Directions:
a) In the air conditioner thread, what cooling capacity is given for the window units that cost $100?
b) Using the air conditioner thread, explain in one to three sentences why the SMPS could be ripped out of a 12V inverter if the battery pack were 168V.
c) Transcribe everything in the air conditioner thread from "But why use" down to "(Nov 2, 2008)".
Begin Passage
# Air conditioner idea... what are your suggestions



## Tesseract (Sep 27, 2008)

*IF* I remember this correctly, the typical vehicle (whatever that is) requires 18,000 to 24,000 btus (1.5-2 tons) of cooling capacity (mainly because cars aren't insulated worth a damn 

The window units around here that cost $100 are only 5000-6000 btus in capacity...

But why use a 12V inverter in an EV when you have a 100-250V battery pack at your disposal? Much better would be for someone -  - to design an inverter that converted the battery pack voltage to 120VAC/60Hz power for running just such things.

A possible hack - modern 12V inverters use an SMPS to step up the 12V from the battery to 165V then chop that with an H-bridge at 60Hz to create a 120Vrms/60Hz "quasi square wave" (basically a square wave with 120/165 duty cycle). It would be simple to rip out the SMPS from one of these inverters and just use the H-bridge if your battery pack was, say, 168V.


----------



## voltmatic automaton (Nov 2, 2008)
End Passage
Begin Entries shown
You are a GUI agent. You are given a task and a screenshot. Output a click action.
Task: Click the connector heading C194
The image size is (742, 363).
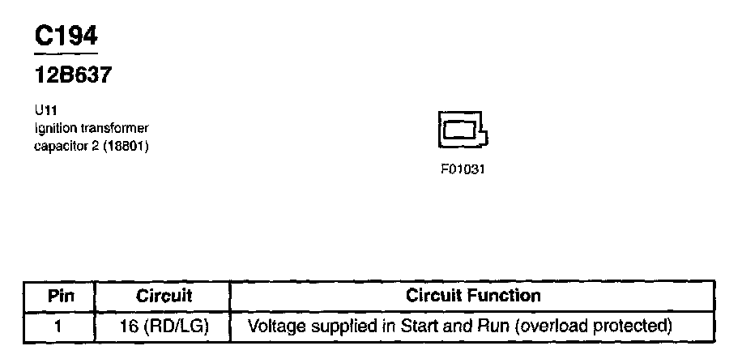click(x=66, y=36)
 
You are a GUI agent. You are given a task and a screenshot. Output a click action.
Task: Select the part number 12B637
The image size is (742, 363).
click(x=72, y=75)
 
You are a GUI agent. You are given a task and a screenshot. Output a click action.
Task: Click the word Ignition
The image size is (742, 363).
click(x=53, y=129)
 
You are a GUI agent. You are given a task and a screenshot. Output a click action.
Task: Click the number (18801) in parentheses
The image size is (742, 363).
click(x=126, y=146)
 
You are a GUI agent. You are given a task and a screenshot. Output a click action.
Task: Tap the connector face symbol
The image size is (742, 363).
click(x=461, y=129)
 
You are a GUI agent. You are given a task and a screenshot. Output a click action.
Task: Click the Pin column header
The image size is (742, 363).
click(x=61, y=296)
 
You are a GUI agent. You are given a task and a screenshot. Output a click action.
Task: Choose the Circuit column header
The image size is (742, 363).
click(x=164, y=296)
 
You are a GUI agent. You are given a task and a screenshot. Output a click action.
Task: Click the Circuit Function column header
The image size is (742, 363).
click(x=473, y=296)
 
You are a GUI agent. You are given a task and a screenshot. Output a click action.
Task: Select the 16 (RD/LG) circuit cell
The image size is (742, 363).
click(x=164, y=327)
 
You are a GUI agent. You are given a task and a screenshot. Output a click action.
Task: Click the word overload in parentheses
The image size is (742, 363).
click(x=552, y=327)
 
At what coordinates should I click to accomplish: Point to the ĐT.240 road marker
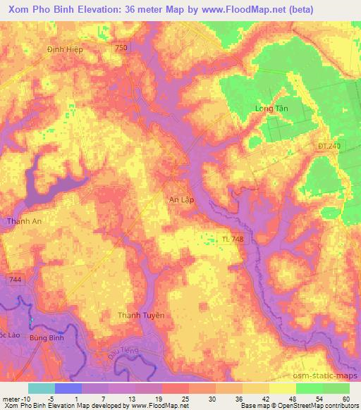point(328,146)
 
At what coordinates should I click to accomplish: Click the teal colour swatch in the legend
point(42,388)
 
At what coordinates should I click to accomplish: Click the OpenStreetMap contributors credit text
point(320,406)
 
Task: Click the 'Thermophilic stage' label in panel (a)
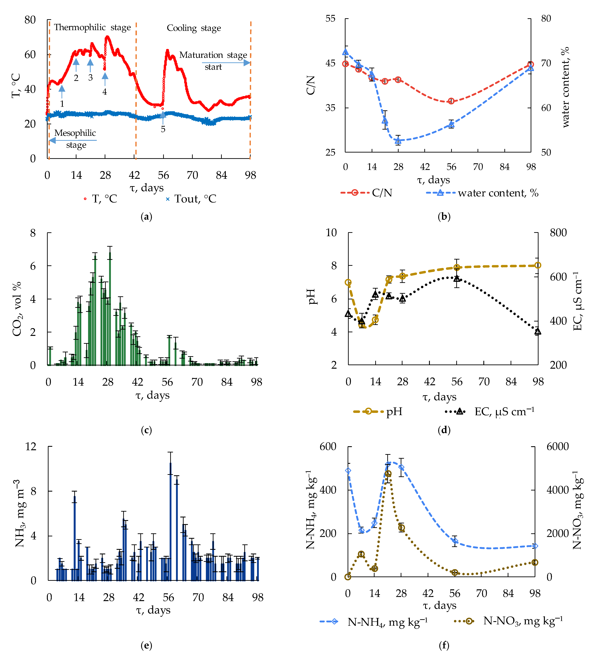[x=92, y=27]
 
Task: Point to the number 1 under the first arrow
[x=62, y=104]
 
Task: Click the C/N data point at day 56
[x=451, y=101]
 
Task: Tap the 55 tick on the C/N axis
[x=330, y=19]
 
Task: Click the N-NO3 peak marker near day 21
[x=388, y=474]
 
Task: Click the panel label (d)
[x=444, y=430]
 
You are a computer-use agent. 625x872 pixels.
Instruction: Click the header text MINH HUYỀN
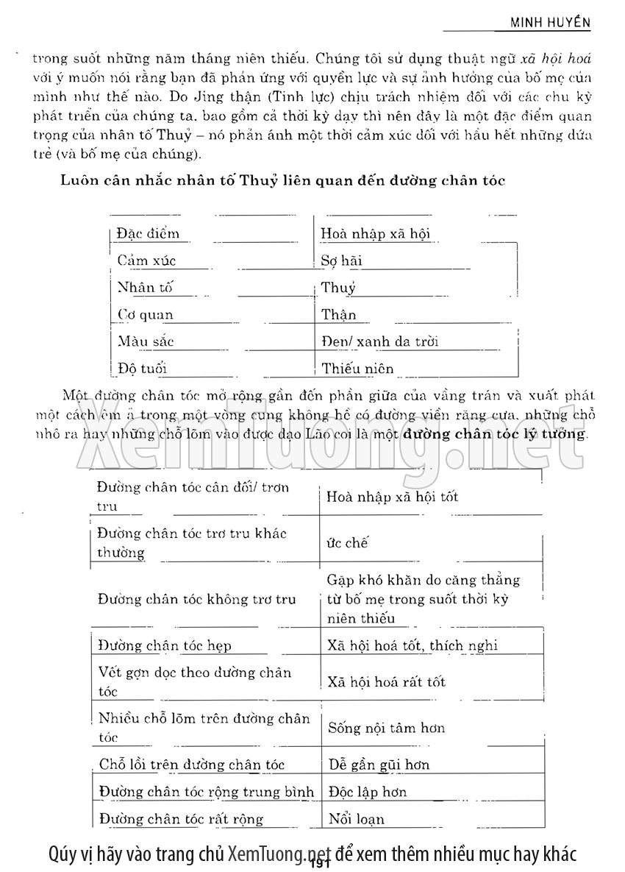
End Entries shown
The answers:
a) 5000-6000 BTUs.

b) In these inverters, the SMPS only steps the 12V from the battery up to 165V. An H-bridge then chops that at 60Hz into a 120Vrms quasi square wave. A pack of about 168V already supplies that high voltage, so the H-bridge alone would be enough.

c)
But why use a 12V inverter in an EV when you have a 100-250V battery pack at your disposal? Much better would be for someone -  - to design an inverter that converted the battery pack voltage to 120VAC/60Hz power for running just such things.

A possible hack - modern 12V inverters use an SMPS to step up the 12V from the battery to 165V then chop that with an H-bridge at 60Hz to create a 120Vrms/60Hz "quasi square wave" (basically a square wave with 120/165 duty cycle). It would be simple to rip out the SMPS from one of these inverters and just use the H-bridge if your battery pack was, say, 168V.


----------



## voltmatic automaton (Nov 2, 2008)